Slaughterhouse waste can now be used to produce biogas thanks to an EU-funded initiative, thereby avoiding the need for incineration and landfill.

Climate Change and Environment

Large amounts of solid wastes with a high lipid and protein content are produced by slaughterhouses. This gives the waste greater potential for methane production than other feedstocks, such as energy crops or municipal water. However, lipid-rich waste can inhibit the growth of microorganisms, reducing efficiency and creating problems in anaerobic digestion. The ADAW (Saponification pre-treatment and biosensors based control system for slaughterhouse waste anaerobic digestion improvement) project set out to improve biogas production technology and treat lipid-rich waste from the slaughtering industry.

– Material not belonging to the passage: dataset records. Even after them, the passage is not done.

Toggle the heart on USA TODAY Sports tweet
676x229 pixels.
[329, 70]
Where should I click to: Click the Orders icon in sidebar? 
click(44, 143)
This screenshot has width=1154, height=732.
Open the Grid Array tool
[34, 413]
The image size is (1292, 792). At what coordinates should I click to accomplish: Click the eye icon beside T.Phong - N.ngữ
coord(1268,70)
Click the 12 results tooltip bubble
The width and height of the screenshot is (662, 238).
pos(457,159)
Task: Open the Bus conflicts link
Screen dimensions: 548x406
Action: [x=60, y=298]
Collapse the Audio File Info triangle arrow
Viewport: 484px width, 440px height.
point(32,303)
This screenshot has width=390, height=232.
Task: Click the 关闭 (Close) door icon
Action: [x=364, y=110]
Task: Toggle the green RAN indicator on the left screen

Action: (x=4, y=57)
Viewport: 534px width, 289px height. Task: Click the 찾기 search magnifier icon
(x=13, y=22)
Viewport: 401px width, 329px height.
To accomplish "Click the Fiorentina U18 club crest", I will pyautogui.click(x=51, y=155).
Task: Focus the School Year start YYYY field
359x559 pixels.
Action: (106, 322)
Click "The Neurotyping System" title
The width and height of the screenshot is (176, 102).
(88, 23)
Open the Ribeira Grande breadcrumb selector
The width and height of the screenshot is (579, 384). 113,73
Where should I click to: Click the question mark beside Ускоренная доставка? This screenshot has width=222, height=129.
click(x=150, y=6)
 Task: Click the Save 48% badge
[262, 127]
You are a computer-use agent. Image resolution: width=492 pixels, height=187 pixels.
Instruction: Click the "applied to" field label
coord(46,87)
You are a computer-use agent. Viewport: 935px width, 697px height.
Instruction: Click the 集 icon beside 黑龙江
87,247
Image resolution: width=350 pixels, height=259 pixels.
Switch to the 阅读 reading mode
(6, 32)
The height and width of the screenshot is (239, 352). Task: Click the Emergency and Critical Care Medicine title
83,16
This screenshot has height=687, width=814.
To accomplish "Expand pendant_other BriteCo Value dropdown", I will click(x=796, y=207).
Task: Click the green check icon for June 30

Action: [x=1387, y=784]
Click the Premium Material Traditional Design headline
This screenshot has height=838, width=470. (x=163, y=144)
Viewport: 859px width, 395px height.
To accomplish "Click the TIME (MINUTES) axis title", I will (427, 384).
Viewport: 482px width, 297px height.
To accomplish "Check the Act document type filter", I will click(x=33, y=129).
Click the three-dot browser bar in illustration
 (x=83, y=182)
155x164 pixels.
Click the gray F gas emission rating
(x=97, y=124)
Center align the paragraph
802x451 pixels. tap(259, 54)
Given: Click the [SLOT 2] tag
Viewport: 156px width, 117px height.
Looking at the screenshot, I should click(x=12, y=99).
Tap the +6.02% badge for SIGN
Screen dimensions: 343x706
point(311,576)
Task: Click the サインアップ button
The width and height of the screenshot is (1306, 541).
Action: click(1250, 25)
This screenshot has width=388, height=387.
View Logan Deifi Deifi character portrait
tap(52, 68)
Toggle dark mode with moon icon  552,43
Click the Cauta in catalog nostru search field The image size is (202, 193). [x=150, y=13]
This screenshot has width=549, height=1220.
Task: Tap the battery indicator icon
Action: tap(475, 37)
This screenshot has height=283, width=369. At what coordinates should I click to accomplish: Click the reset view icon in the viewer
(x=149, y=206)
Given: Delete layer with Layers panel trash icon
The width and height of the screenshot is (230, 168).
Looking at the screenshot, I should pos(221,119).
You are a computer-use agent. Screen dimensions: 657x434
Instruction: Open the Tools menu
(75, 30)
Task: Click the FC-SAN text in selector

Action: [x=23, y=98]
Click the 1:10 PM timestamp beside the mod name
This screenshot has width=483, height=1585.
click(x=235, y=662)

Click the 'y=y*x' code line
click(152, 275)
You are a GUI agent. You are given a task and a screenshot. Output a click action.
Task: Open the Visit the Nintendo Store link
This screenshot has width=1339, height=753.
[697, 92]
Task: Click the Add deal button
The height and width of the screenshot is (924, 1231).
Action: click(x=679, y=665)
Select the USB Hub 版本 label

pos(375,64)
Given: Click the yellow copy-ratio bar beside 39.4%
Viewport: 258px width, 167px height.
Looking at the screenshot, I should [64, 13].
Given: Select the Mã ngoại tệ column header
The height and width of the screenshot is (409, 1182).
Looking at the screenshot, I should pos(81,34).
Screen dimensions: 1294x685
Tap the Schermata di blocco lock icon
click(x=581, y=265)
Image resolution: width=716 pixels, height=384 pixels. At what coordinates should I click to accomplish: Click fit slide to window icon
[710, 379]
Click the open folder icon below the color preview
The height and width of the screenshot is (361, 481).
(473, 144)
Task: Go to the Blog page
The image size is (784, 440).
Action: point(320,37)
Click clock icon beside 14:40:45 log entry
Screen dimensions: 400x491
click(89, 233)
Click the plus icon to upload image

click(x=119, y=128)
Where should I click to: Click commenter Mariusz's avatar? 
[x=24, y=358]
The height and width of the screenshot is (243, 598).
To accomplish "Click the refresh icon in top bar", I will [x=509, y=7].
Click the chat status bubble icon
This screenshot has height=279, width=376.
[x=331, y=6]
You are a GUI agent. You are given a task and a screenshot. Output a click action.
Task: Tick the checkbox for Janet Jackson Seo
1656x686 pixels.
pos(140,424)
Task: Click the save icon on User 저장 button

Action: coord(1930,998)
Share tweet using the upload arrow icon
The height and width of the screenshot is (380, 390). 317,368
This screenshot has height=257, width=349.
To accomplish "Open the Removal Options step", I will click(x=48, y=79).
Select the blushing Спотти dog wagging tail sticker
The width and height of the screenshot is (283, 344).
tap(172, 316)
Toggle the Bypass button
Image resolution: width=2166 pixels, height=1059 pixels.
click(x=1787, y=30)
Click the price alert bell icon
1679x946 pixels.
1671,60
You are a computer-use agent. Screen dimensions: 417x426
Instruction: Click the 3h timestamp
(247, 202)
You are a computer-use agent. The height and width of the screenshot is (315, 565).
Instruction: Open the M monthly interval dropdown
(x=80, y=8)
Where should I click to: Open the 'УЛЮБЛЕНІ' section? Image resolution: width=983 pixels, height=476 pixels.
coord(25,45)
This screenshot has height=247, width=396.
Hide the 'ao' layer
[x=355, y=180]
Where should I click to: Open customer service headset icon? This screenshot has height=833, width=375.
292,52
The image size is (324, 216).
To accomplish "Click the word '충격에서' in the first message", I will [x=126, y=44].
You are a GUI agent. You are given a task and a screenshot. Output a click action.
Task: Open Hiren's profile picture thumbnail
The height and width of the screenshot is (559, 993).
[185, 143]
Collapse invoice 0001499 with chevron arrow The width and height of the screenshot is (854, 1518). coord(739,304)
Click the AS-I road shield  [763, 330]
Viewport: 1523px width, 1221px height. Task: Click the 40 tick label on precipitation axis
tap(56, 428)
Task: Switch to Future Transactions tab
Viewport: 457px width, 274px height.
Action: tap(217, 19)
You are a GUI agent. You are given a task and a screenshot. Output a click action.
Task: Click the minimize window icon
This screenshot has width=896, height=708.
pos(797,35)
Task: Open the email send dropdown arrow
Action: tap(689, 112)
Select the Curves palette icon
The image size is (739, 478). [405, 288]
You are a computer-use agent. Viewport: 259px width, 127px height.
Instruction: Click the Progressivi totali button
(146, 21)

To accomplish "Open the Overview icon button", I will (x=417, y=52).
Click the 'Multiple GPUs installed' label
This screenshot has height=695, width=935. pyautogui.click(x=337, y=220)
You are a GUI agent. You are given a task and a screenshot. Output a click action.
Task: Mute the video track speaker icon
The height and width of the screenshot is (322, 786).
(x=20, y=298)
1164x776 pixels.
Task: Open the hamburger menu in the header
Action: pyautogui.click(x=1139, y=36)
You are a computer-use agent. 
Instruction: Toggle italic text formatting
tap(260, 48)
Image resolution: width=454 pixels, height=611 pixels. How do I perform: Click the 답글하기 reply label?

Project partners used thermo-chemical pre-treatment to improve biogas yields through a hot hydrolysis reaction between a fatty acid from non-soluble slaughterhouse waste and an alkali. The result was smaller, simpler molecules with improved contact between the substrate and microorganisms that enhanced anaerobic biodegradability. Ultrasonic-dispersion was then used to break down complex organic molecules and aid their digestion by bacteria during anaerobic digestion. Online sensors were developed to detect alkalinity and volatile fatty acids, thereby resulting in better control of the anaerobic digestion process for stable automated biogas process control. ADAW was targeted at two main groups of end-users. The first was small- and medium-sized slaughterhouse operators who will benefit by integrating a small-scale biogas plant into their operations without the need for major investment. The second group included commercial biogas operators who will now be able to use slaughterhouse waste as a potential source of energy. The technology developed by ADAW will mean that certain types of organic wastes with high protein and lipid content will be correctly managed and exploited through the use of anaerobic digestion processes. Furthermore, biogas plant operators will be able to feed their system with slaughterhouse waste. Until now, it has not been possible to carry out this treatment through anaerobic digestion.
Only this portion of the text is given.